### Brief
What lines in the listing below hold the string "computer"? Please copy them out.

Top of Data under study

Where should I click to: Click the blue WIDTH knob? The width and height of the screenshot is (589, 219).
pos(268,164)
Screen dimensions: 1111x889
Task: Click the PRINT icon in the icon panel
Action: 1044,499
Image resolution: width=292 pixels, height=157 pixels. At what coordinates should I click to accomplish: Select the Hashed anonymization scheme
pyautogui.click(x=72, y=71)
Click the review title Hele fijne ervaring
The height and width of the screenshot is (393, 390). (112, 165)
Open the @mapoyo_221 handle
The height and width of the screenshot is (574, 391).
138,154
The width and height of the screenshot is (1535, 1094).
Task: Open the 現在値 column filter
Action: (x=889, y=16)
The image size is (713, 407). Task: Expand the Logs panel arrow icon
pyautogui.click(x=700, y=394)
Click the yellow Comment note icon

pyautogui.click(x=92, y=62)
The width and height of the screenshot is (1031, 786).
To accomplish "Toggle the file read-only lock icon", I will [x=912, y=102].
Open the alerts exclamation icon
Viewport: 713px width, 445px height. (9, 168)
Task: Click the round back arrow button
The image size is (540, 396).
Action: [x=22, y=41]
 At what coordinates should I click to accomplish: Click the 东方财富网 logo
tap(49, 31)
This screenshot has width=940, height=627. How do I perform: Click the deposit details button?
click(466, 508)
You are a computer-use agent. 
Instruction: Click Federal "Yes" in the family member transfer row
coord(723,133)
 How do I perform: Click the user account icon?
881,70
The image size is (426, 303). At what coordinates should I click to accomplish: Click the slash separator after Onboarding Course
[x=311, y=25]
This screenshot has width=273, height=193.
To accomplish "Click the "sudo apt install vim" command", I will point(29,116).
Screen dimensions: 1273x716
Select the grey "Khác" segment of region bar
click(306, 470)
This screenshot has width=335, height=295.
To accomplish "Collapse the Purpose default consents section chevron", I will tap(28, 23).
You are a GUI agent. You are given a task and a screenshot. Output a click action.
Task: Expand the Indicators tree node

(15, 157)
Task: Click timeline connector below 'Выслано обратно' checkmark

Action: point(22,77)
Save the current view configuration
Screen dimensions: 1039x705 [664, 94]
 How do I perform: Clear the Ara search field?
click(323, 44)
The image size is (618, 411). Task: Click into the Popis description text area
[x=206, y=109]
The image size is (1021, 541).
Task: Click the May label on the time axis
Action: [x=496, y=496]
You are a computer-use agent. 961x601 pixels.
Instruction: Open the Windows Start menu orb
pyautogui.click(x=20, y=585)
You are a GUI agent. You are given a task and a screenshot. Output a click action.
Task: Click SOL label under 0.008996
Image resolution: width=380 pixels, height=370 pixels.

Bottom of Data under study

### Output of the task
You are a computer-use agent. 
You are a computer-use agent. 961x601 pixels.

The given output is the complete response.